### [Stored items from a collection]
========================================================================
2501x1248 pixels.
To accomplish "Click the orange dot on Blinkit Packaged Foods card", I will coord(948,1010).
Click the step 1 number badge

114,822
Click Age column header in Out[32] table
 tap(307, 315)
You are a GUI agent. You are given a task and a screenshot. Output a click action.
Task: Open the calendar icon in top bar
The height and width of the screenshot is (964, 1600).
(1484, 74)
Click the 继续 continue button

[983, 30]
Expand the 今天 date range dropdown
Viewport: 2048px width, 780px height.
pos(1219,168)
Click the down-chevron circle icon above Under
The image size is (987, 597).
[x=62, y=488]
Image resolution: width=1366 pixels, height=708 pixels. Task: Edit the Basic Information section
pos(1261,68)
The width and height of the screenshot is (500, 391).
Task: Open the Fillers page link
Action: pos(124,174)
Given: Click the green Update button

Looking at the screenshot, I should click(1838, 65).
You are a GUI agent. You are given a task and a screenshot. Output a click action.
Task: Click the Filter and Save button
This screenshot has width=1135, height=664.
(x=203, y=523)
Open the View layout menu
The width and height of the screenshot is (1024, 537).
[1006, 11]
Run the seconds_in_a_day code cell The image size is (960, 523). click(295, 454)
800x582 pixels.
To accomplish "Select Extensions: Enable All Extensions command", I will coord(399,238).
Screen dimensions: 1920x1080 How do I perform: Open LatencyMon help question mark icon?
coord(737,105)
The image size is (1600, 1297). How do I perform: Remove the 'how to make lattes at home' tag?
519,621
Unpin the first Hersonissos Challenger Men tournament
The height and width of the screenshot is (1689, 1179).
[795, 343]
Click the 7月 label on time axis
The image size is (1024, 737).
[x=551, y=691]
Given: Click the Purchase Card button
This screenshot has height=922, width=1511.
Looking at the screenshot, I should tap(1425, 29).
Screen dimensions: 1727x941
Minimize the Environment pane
========================================================================
### [PROBLEM TO WORK ON]
Reproduce the records from their first line through the line containing "I will coord(399,238).", substituting "px" for every "pixels" and leaving everything else untouched.

### [TASK OUTPUT]
2501x1248 px.
To accomplish "Click the orange dot on Blinkit Packaged Foods card", I will coord(948,1010).
Click the step 1 number badge

114,822
Click Age column header in Out[32] table
 tap(307, 315)
You are a GUI agent. You are given a task and a screenshot. Output a click action.
Task: Open the calendar icon in top bar
The height and width of the screenshot is (964, 1600).
(1484, 74)
Click the 继续 continue button

[983, 30]
Expand the 今天 date range dropdown
Viewport: 2048px width, 780px height.
pos(1219,168)
Click the down-chevron circle icon above Under
The image size is (987, 597).
[x=62, y=488]
Image resolution: width=1366 px, height=708 px. Task: Edit the Basic Information section
pos(1261,68)
The width and height of the screenshot is (500, 391).
Task: Open the Fillers page link
Action: pos(124,174)
Given: Click the green Update button

Looking at the screenshot, I should click(1838, 65).
You are a GUI agent. You are given a task and a screenshot. Output a click action.
Task: Click the Filter and Save button
This screenshot has width=1135, height=664.
(x=203, y=523)
Open the View layout menu
The width and height of the screenshot is (1024, 537).
[1006, 11]
Run the seconds_in_a_day code cell The image size is (960, 523). click(295, 454)
800x582 px.
To accomplish "Select Extensions: Enable All Extensions command", I will coord(399,238).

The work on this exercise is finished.